#doDifferent with More than a Brownie
We all know that feeling when you bite into something genuinely delicious - a brownie so fudgy it barely holds its shape, a slice of banana bread still warm from the oven, a dog treat your very fussy dog actually loves. That feeling of "wait, this is really good." Now imagine that every one of those bakes is also opening the door to a job, a skill, and a sense of independence for a young adult who's too often told there isn't a place for them in the working world. That's not wishful thinking. That's Down With Dough.

Enter Down With Dough, a gluten-free bakery in Bellville, Cape Town, with a mission as rich as its double chocolate brownies. They're not just baking beautiful things - they're baking confidence, dignity, and a future into everything that comes out of their ovens.
Every meaningful story starts with a gap that someone decided to fill. For founder and CEO Lynne Rutherfoord, that gap became impossible to ignore once her son Joshua reached adulthood. Having a son with Down syndrome opened her eyes to just how little suitable support and infrastructure exists for young adults with intellectual disabilities once they finish school. The years many families spend celebrating milestones like matric suddenly turn into a cliff-edge, with few pathways into work, community, or independence. Lynne decided to build one of those pathways herself - and Down With Dough was born.
Today, that pathway looks like a working bakery in the Northern Suburbs, a team of bakers who show up, mix, bake, and package with real pride, and a training programme that's quietly changing what's possible for young adults with intellectual disabilities in Cape Town. And the goal has never wavered: to equip their members for a life of appropriate independence and genuine, meaningful work.
At the centre of Down With Dough is a structured, proven training and personal development programme for young adults between 18 and 30. But this isn't just a bakery that happens to employ people with intellectual disabilities - the baking process itself is the training ground. Through hands-on baking and group sessions, members build the everyday skills that make employment sustainable: communication, appropriate workplace behaviour, and personal hygiene, alongside the practical craft of running a commercial kitchen.
The goal was never just "a job for now." Down With Dough works to source appropriate outside work opportunities tailored to each member's abilities and to what local employers actually need, backed by proper assessment and real work exposure. And the support doesn't stop the moment someone is placed - it continues on both sides, for the member and the employer, so the placement actually sticks and everyone involved feels good about it.
It's education, dignity, community, and real economic opportunity, all rolled into a batch of brownies.

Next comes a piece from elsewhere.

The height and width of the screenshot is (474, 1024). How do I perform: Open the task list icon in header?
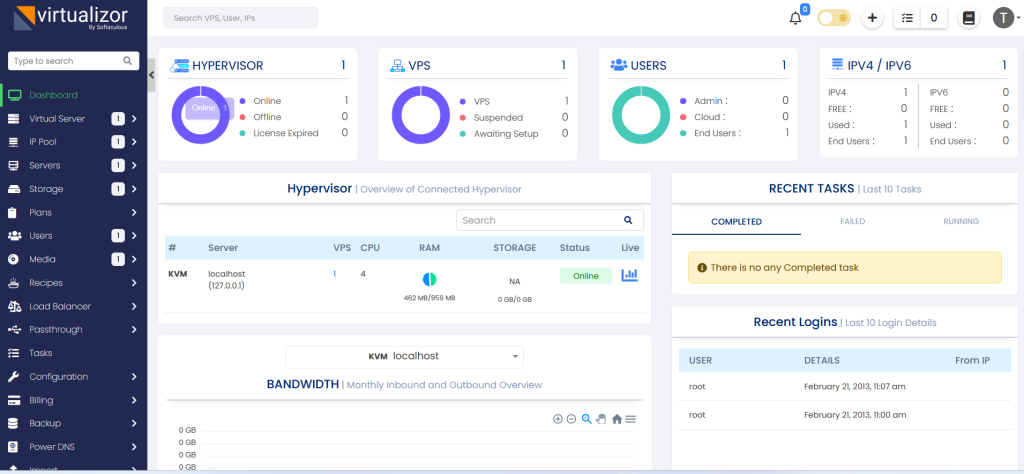908,18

Step into the bakery on any given weekday and you'll find a team - Aidan, Jennifer, Joshua, Morgen, Sharni, Connor, David, Kaci, Keri-Mei, Nic, Robyn, Roelie, Sean, and more - turning out a genuinely impressive gluten-free range: double chocolate and salted caramel brownies, white chocolate brownies, a xylitol option for the sugar-conscious, spiced blondies, soft white sandwich bread, coconut banana bread, oat and seed muffins, and even rooibos and peanut butter dog treats for the four-legged fans. These aren't "good, considering" bakes. They're just good - which is rather the point.
Down With Dough supplies individual customers as well as coffee shops, churches, schools, other businesses, and events across the Cape Town area, all orders taken the way most good local businesses run these days - a quick message on WhatsApp.




Down With Dough is registered as a Public Benefit Organisation, which means support can go further through Section 18A tax certificates for donors. But the organisation is upfront that money is only one piece of what keeps the bakery rising. There are several simple ways to get involved, and each one matters: ordering the products for yourself, your office, or your next event; partnering long-term as a coffee shop, church, school, or business; volunteering time in the bakery or offering life skills training to members; or - critically - offering an actual job opportunity once a member is trained and ready.
That last one is the whole point of the exercise. Every brownie sold, every partnership formed, every volunteer hour given is ultimately in service of getting more young adults with intellectual disabilities into workplaces where they're valued for what they can do.



By choosing Down With Dough for your next order - whether it's a box of brownies for the office, bread for your family, or treats for your dog - you're directly supporting a training programme built on the belief that young adults with intellectual disabilities deserve a genuine shot at meaningful work, not just a support system that stops the day school does.
You can order via WhatsApp, follow the journey on Instagram and Facebook, or donate directly to help keep the ovens running and the opportunities growing.
Together, let's choose differently. Let's buy things that taste good and do good - things baked by people who are so often overlooked, in a kitchen built specifically to prove what they're capable of. Because a world where a young adult with an intellectual disability can find real, dignified work - one gluten-free brownie at a time - is absolutely the world we want to live in.